━━ ENTRIES SUPPLIED ━━
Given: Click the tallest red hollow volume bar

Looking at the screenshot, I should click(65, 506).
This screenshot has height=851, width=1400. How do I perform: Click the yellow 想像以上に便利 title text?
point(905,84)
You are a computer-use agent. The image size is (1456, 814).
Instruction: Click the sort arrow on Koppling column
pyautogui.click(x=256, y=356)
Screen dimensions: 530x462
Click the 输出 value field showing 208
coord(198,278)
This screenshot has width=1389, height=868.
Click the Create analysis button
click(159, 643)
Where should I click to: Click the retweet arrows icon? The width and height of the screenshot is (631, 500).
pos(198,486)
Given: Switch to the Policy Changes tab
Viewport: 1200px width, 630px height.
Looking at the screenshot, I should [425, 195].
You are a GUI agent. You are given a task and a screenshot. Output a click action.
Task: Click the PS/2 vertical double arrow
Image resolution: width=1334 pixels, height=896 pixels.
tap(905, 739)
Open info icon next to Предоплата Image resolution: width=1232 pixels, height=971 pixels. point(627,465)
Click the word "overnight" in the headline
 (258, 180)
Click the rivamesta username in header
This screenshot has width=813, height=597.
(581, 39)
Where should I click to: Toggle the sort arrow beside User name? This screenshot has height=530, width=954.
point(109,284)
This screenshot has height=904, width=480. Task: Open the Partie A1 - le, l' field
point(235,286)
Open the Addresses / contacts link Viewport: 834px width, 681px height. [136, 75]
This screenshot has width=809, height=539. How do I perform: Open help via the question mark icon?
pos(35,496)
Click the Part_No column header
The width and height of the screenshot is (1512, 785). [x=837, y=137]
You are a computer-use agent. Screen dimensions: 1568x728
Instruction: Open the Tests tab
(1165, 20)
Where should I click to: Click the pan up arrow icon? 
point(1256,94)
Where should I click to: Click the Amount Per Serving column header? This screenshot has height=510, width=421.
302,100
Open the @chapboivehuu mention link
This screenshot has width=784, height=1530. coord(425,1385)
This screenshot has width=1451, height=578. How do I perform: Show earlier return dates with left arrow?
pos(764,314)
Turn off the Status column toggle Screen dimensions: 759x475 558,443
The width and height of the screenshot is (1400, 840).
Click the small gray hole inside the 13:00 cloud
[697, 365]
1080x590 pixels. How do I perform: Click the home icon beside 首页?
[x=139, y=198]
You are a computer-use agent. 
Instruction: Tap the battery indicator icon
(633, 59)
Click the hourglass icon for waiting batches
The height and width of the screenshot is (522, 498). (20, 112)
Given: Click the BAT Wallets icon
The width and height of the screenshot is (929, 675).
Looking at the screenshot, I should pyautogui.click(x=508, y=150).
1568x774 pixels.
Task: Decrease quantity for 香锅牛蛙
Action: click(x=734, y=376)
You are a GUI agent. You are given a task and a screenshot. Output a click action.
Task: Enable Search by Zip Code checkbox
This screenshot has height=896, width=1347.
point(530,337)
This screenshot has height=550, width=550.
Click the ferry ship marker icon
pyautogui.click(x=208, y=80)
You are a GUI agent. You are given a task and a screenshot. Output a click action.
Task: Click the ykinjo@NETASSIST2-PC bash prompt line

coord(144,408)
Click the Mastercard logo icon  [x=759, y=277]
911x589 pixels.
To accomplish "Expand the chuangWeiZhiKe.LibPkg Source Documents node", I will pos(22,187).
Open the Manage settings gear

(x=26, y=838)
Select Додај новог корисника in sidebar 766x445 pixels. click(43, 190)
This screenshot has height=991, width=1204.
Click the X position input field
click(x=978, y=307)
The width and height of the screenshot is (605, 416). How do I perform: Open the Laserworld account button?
━━━
TASK BRIEF:
Reproduce all of the material above, swapping each instance of "column header" for "column heading" and leaving everything else unchanged.

RESPONSE TO THE EXERCISE:
Given: Click the tallest red hollow volume bar

Looking at the screenshot, I should click(65, 506).
This screenshot has height=851, width=1400. How do I perform: Click the yellow 想像以上に便利 title text?
point(905,84)
You are a computer-use agent. The image size is (1456, 814).
Instruction: Click the sort arrow on Koppling column
pyautogui.click(x=256, y=356)
Screen dimensions: 530x462
Click the 输出 value field showing 208
coord(198,278)
This screenshot has width=1389, height=868.
Click the Create analysis button
click(159, 643)
Where should I click to: Click the retweet arrows icon? The width and height of the screenshot is (631, 500).
pos(198,486)
Given: Switch to the Policy Changes tab
Viewport: 1200px width, 630px height.
Looking at the screenshot, I should [425, 195].
You are a GUI agent. You are given a task and a screenshot. Output a click action.
Task: Click the PS/2 vertical double arrow
Image resolution: width=1334 pixels, height=896 pixels.
tap(905, 739)
Open info icon next to Предоплата Image resolution: width=1232 pixels, height=971 pixels. point(627,465)
Click the word "overnight" in the headline
 (258, 180)
Click the rivamesta username in header
This screenshot has width=813, height=597.
(581, 39)
Where should I click to: Toggle the sort arrow beside User name? This screenshot has height=530, width=954.
point(109,284)
This screenshot has height=904, width=480. Task: Open the Partie A1 - le, l' field
point(235,286)
Open the Addresses / contacts link Viewport: 834px width, 681px height. [136, 75]
This screenshot has width=809, height=539. How do I perform: Open help via the question mark icon?
pos(35,496)
Click the Part_No column heading
The width and height of the screenshot is (1512, 785). [x=837, y=137]
You are a computer-use agent. Screen dimensions: 1568x728
Instruction: Open the Tests tab
(1165, 20)
Where should I click to: Click the pan up arrow icon? 
point(1256,94)
Where should I click to: Click the Amount Per Serving column heading? This screenshot has height=510, width=421.
302,100
Open the @chapboivehuu mention link
This screenshot has width=784, height=1530. coord(425,1385)
This screenshot has width=1451, height=578. How do I perform: Show earlier return dates with left arrow?
pos(764,314)
Turn off the Status column toggle Screen dimensions: 759x475 558,443
The width and height of the screenshot is (1400, 840).
Click the small gray hole inside the 13:00 cloud
[697, 365]
1080x590 pixels. How do I perform: Click the home icon beside 首页?
[x=139, y=198]
You are a computer-use agent. 
Instruction: Tap the battery indicator icon
(633, 59)
Click the hourglass icon for waiting batches
The height and width of the screenshot is (522, 498). (20, 112)
Given: Click the BAT Wallets icon
The width and height of the screenshot is (929, 675).
Looking at the screenshot, I should pyautogui.click(x=508, y=150).
1568x774 pixels.
Task: Decrease quantity for 香锅牛蛙
Action: click(x=734, y=376)
You are a GUI agent. You are given a task and a screenshot. Output a click action.
Task: Enable Search by Zip Code checkbox
This screenshot has height=896, width=1347.
point(530,337)
This screenshot has height=550, width=550.
Click the ferry ship marker icon
pyautogui.click(x=208, y=80)
You are a GUI agent. You are given a task and a screenshot. Output a click action.
Task: Click the ykinjo@NETASSIST2-PC bash prompt line

coord(144,408)
Click the Mastercard logo icon  [x=759, y=277]
911x589 pixels.
To accomplish "Expand the chuangWeiZhiKe.LibPkg Source Documents node", I will pos(22,187).
Open the Manage settings gear

(x=26, y=838)
Select Додај новог корисника in sidebar 766x445 pixels. click(43, 190)
This screenshot has height=991, width=1204.
Click the X position input field
click(x=978, y=307)
The width and height of the screenshot is (605, 416). How do I perform: Open the Laserworld account button?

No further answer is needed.